We describe a pathfinding system based on Jump Point Search (JPS): a recent and very successful search strategy that performs symmetry breaking to speed up optimal pathfinding on grid maps. We first modify JPS for grid maps where corner-cutting moves are not allowed. We then describe JPS+: a new derivative search strategy that reformulates an input graph into an equivalent symmetry-reduced form that can be searched more efficiently. JPS and JPS+ were both submitted to the 2012 Grid-based Path Planning Competition.

IJCAI Conference 2011 Conference Paper

Graph Pruning and Symmetry Breaking on Grid Maps

  • Daniel Harabor

My research proposes to speed up grid-based pathfinding by identifying and eliminating symmetric path segments from the search space. Two paths are said to be symmetric if they are identical save for the order in which the individual moves (or steps) occur. To deal with path symmetries I decompose an arbitrary grid map into a set of empty rectangles and remove from each rectangle all interior nodes and possibly some from along the perimeter.
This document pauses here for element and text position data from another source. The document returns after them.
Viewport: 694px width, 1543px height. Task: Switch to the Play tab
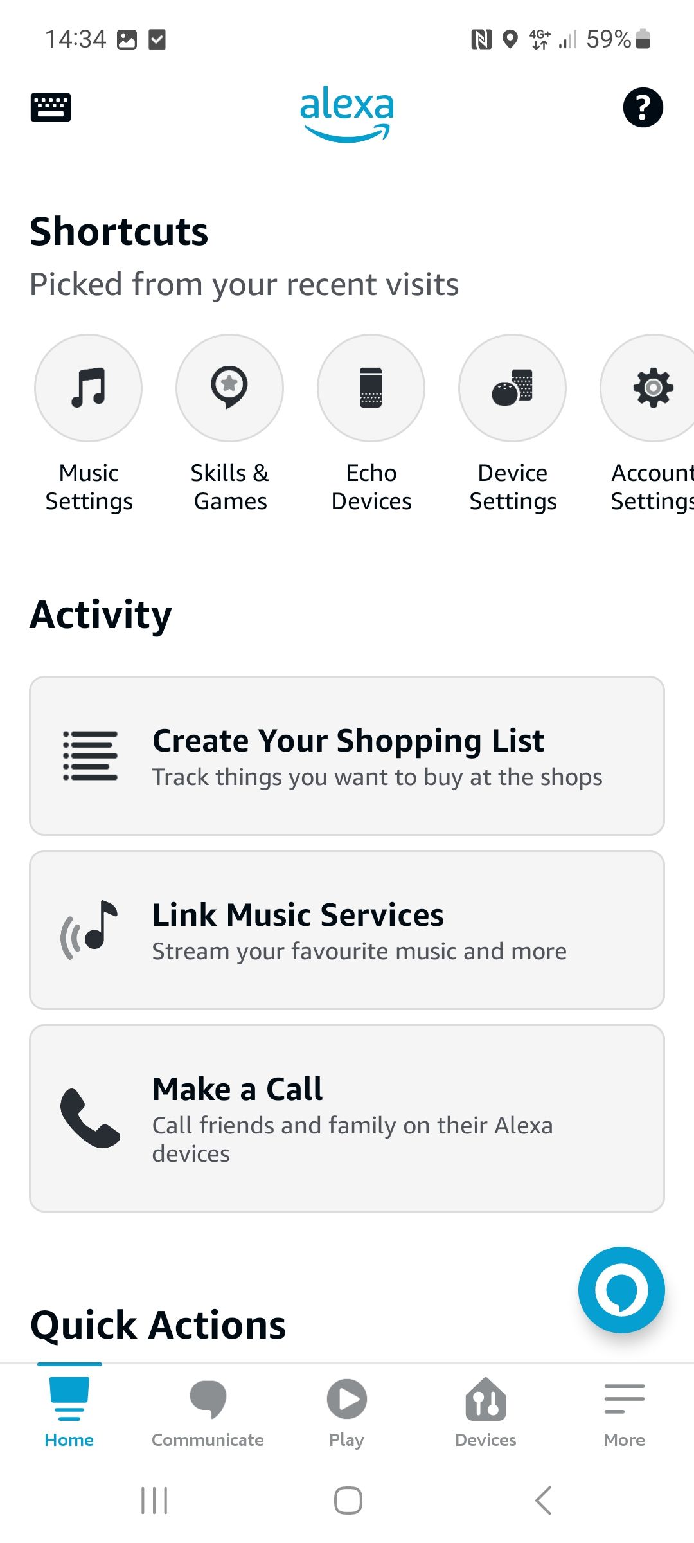point(346,1412)
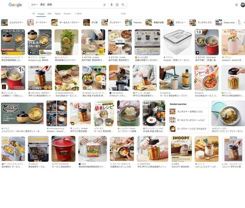Submit search with magnifier icon
Screen dimensions: 245x208
point(123,5)
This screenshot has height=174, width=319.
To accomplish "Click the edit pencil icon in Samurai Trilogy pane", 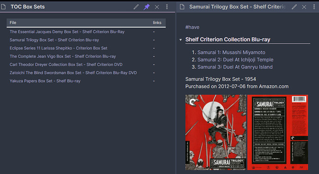I will 294,7.
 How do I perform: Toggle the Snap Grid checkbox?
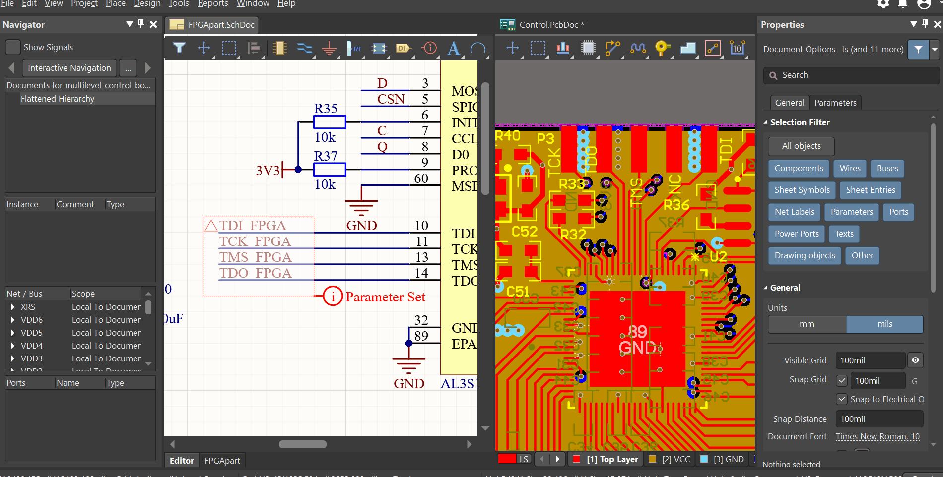[841, 381]
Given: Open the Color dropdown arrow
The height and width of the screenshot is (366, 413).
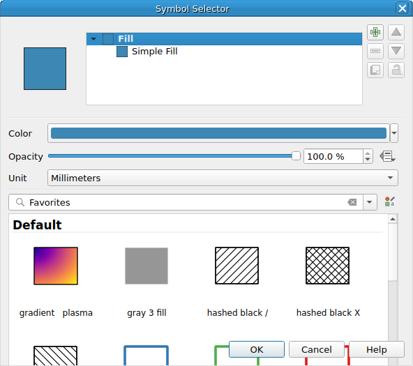Looking at the screenshot, I should [x=393, y=133].
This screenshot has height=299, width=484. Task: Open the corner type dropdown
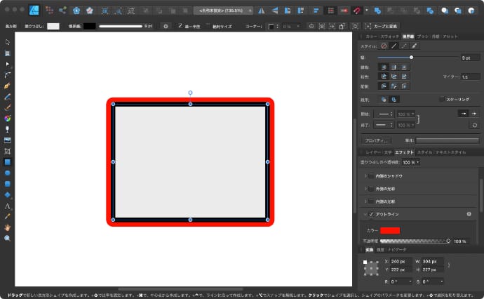pos(273,26)
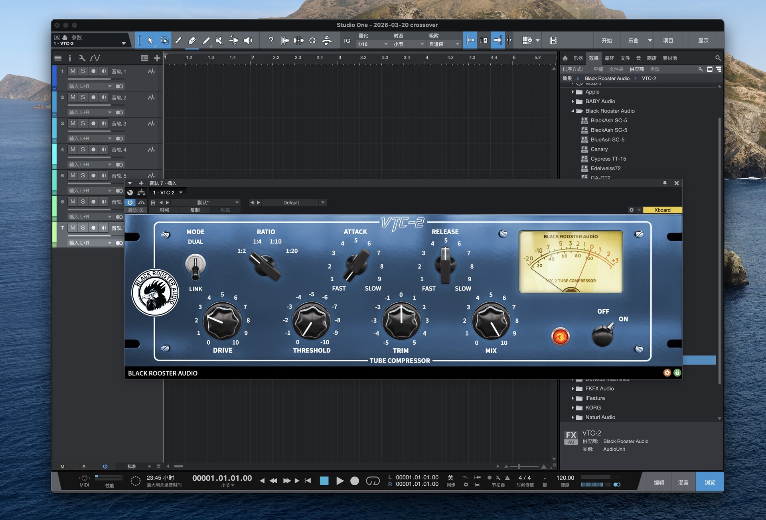The width and height of the screenshot is (766, 520).
Task: Click the browser search magnifier icon
Action: click(718, 58)
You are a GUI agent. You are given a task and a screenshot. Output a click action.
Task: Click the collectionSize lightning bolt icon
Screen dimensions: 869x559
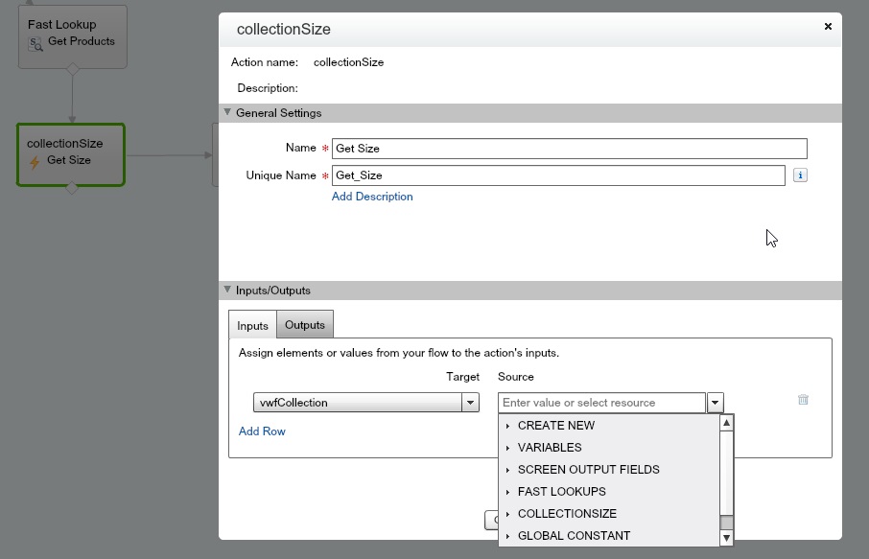pos(35,161)
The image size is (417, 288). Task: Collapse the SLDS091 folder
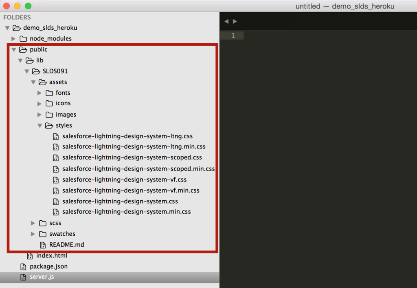point(26,71)
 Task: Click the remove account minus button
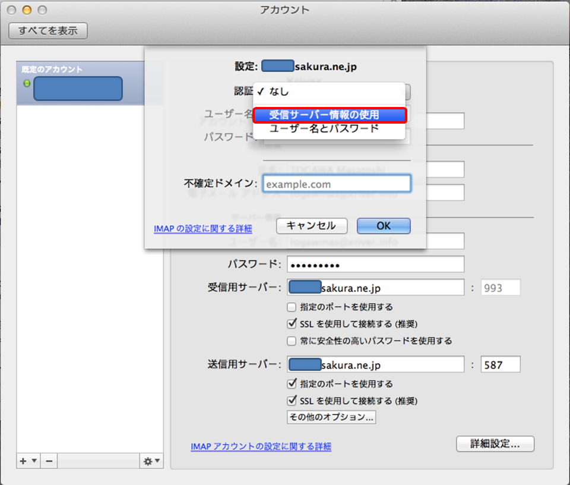coord(49,461)
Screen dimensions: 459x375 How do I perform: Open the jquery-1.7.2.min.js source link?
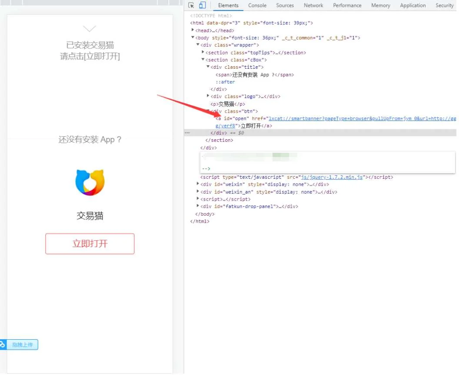(332, 177)
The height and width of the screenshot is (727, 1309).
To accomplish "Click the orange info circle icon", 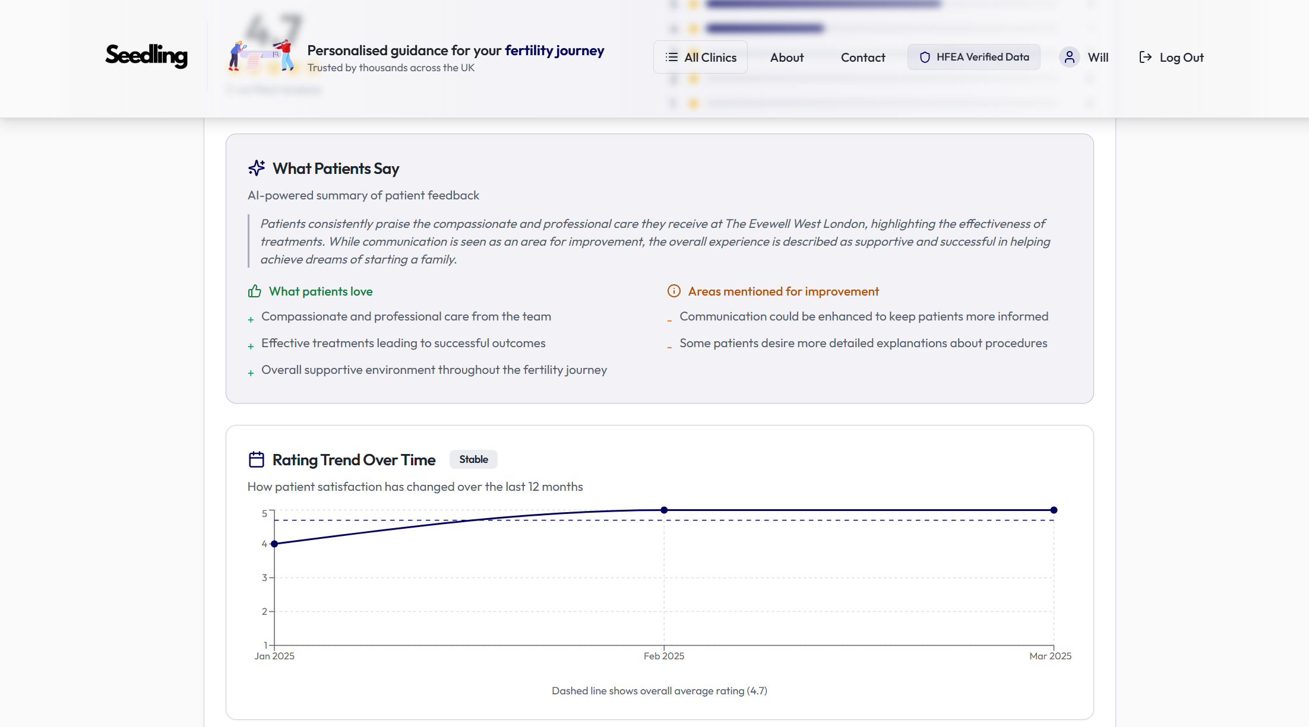I will tap(674, 291).
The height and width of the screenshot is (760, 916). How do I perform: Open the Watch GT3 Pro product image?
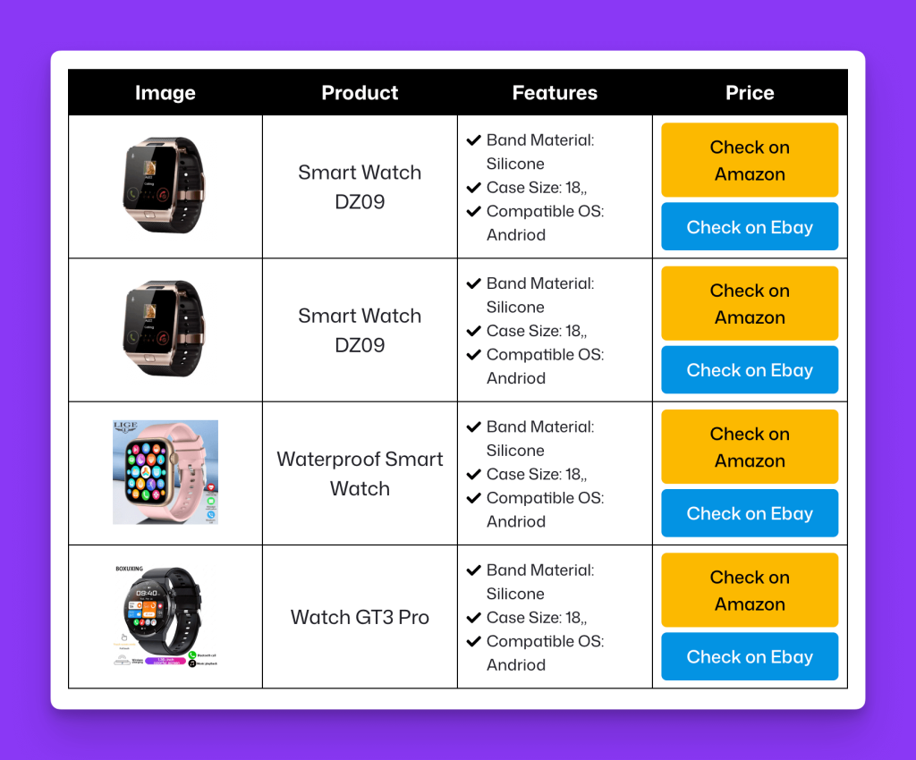[165, 616]
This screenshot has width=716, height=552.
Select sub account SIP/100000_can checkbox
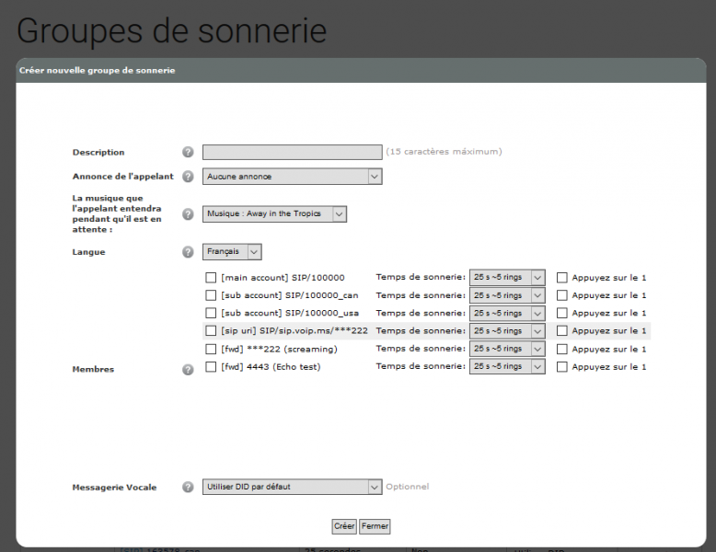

A series of macro edges are then added between selected pairs of remaining nodes in order to facilitate provably optimal traversal through each rectangle. The new algorithm, Rectangular Symmetry Reduction (RSR), can speed up A* search by up to 38 times on a range of uniform cost maps taken from the literature. In addition to being fast and optimal, RSR requires no significant extra memory and is largely orthogonal all existing speedup techniques. When compared to the state of the art, RSR often shows significant improvement across a range of benchmarks.

AAAI Conference 2011 Conference Paper

Online Graph Pruning for Pathfinding On Grid Maps

  • Daniel Harabor
  • Alban Grastien

Pathfinding in uniform-cost grid environments is a problem commonly found in application areas such as robotics and video games. The state-of-the-art is dominated by hierarchical pathfinding algorithms which are fast and have small memory overheads but usually return suboptimal paths. In this paper we present a novel search strategy, specific to grids, which is fast, optimal and requires no memory overhead. Our algorithm can be described as a macro operator which identifies and selectively expands only certain nodes in a grid map which we call jump points. Intermediate nodes on a path connecting two jump points are never expanded. We prove that this approach always computes optimal solutions and then undertake a thorough empirical analysis, comparing our method with related works from the literature. We find that searching with jump points can speed up A* by an order of magnitude and more and report significant improvement over the current state of the art.